» What the exercise asks:
Your job with the data below: print everything from the line that holds "783x466 pixels." down to the line that holds "You are a computer-use agent. The", ends included, exactly, and nothing else.
▼
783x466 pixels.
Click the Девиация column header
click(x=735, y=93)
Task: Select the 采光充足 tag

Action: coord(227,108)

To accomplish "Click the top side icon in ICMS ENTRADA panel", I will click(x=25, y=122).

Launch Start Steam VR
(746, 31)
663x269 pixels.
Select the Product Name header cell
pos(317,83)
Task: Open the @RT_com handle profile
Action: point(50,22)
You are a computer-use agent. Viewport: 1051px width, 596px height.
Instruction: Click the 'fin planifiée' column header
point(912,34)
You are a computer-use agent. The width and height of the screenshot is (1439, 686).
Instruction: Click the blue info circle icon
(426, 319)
▲
▼
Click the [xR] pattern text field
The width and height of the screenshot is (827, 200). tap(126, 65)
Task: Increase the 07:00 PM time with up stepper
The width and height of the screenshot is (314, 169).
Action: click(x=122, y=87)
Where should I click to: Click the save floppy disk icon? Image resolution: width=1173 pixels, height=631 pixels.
▲
» Task solution:
783x466 pixels.
Click the Девиация column header
click(x=735, y=93)
Task: Select the 采光充足 tag

Action: coord(227,108)

To accomplish "Click the top side icon in ICMS ENTRADA panel", I will click(x=25, y=122).

Launch Start Steam VR
(746, 31)
663x269 pixels.
Select the Product Name header cell
pos(317,83)
Task: Open the @RT_com handle profile
Action: point(50,22)
You are a computer-use agent. Viewport: 1051px width, 596px height.
Instruction: Click the 'fin planifiée' column header
point(912,34)
You are a computer-use agent. The width and height of the screenshot is (1439, 686).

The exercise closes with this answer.